To do:
Copy out the entries from the line containing "This screenshot has width=1303, height=924." through the line containing "Screen dimensions: 725x1568", reproducing each line precisely.

Data to use:
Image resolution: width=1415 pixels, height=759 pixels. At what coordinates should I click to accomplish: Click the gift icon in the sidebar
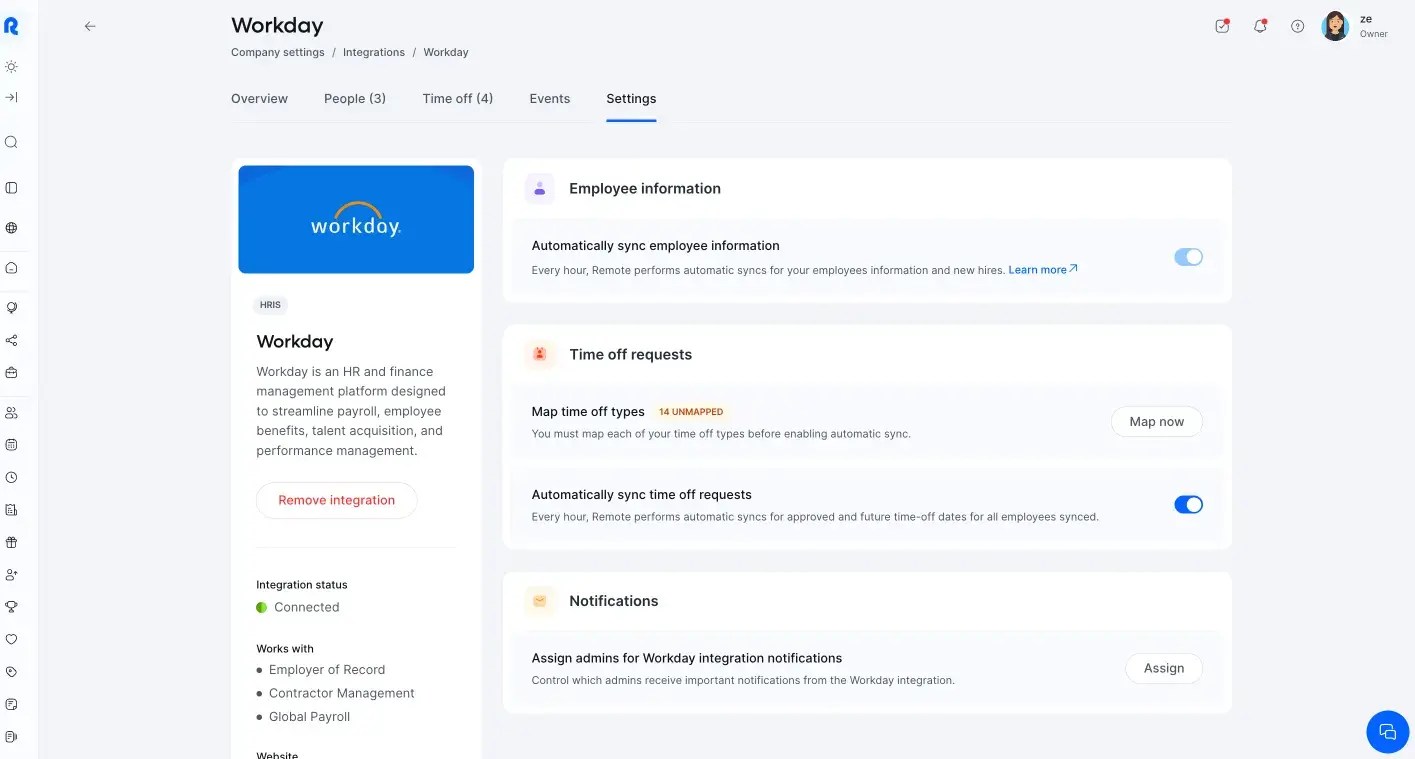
* * *
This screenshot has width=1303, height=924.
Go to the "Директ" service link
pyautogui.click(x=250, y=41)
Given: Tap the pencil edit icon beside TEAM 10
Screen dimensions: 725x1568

Complete response:
This screenshot has width=1303, height=924.
Go to the "Директ" service link
pyautogui.click(x=250, y=41)
Given: Tap the pencil edit icon beside TEAM 10
Screen dimensions: 725x1568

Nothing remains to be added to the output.